La parola “Prossimità”: centro della pastorale diocesana, ma anche reale necessità. La distanza sociale non ci impedirà di farci prossimi

Un tempo era la prossimità non voluta a metterci a disagio. Con la pandemia abbiamo scoperto il bisogno di vicinanza. Esisteva una scienza, la prossemica, che studiava le distanze fisiche tra le persone, quelle distanze che si assumevano spontaneamente e che dicevano molto delle nostre relazioni.

La parola “Prossimità”: centro della pastorale diocesana, ma anche reale necessità. La distanza sociale non ci impedirà di farci prossimi

Intorno a ciascuno di noi c’erano dei cerchi invisibili: il più stretto (da 0 a 50 cm) era l’area intima, nella quale potevano entrare solo pochissime persone, gli intimi, appunto. Poi c’era l’area personale (da 50 cm a 1 m), in cui potevano entrare senza metterci a disagio quelli che conoscevamo. Poi c’era quella sociale (tra 1 e 3-4 m) e infine quella pubblica, il cerchio più largo di tutti (più di 4 m).

Ovviamente in autobus e in ascensore stavamo tutti appiccicati come le sardine, ma allora cercavamo almeno di non incrociare lo sguardo dei compagni di viaggio sconosciuti.

Poi è arrivato il Covid-19. Avremmo rinunciato volentieri, molto volentieri, all’intimità forzata in autobus e in ascensore, ma non c’è stato verso e per di più abbiamo dovuto imparare a salutarci con l’inchino, come i giapponesi, ma non è nel nostro DNA. Ci è stato raccomandato in tutti modi di mantenere una distanza sociale, per l’appunto maggiore di un metro, ma abbiamo scoperto un disagio nuovo: quello di dover stare a rispettosa distanza dalle persone che amiamo. Spesso verrebbe spontaneo avvicinarsi, toccare un braccio, a volte abbracciarsi, ma non si può: dobbiamo stare staccati gli uni dagli altri.

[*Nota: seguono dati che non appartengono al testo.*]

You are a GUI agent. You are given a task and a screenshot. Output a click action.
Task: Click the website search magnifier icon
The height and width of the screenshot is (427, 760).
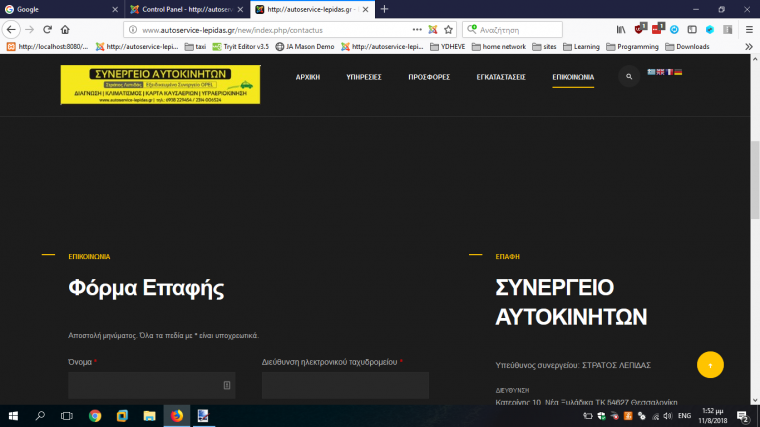click(629, 76)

La prossemica è saltata, ma non è un gran danno: molti non sapevano nemmeno che esistesse e vivevano bene lo stesso. Ma la prossimità?

Forse la pandemia ci sta rendendo più consapevoli del bisogno che abbiamo di vicinanza e del disagio che proviene dalla sua mancanza. In passato, il disagio veniva più spesso da una prossimità non voluta: un buon vicino di casa era quello che non faceva rumore, non ficcava il naso, non avanzava richieste; una persona educata era quella che stava a rispettosa distanza, salutava gentilmente e poi toglieva il disturbo; l’idea di un buon viaggio comprendeva anche un mezzo di trasporto semivuoto. Magari è ancora così, ma scopriamo anche di essere molto soli e, come dice la Scrittura, «Guai a chi è solo: se cade, non ha nessuno che lo rialzi» (Qo 4,10).

Intorno a noi stanno cadendo in molti e molti di più cadranno per mancanza di lavoro e di denaro, ma soprattutto per mancanza di una rete sociale che ammorbidisca la caduta e permetta di rialzarsi.

La nostra Diocesi per questo anno pastorale ha proposto come “orizzonte pastorale” l’attuazione di iniziative di buon vicinato, sia a livello di singoli che di comunità, come suggerito dal breve testo La carità al tempo della fragilità, consegnatoci qualche mese fa. Ci è chiesto di farci prossimo, non fisicamente, ma con l’attenzione, la cura, la solidarietà. «E chi è il mio prossimo?», chiese uno scriba a Gesù. Come risposta, il Signore raccontò la parabola del buon samaritano, chiedendo agli ascoltatori di non domandarsi chi era il loro prossimo, ma di farsi prossimo, cioè avvicinarsi a chi ne ha bisogno.

Con un po’ di buona volontà, pur mantenendo la famigerata distanza sociale, possiamo essere prossimo anche in tempo di pandemia.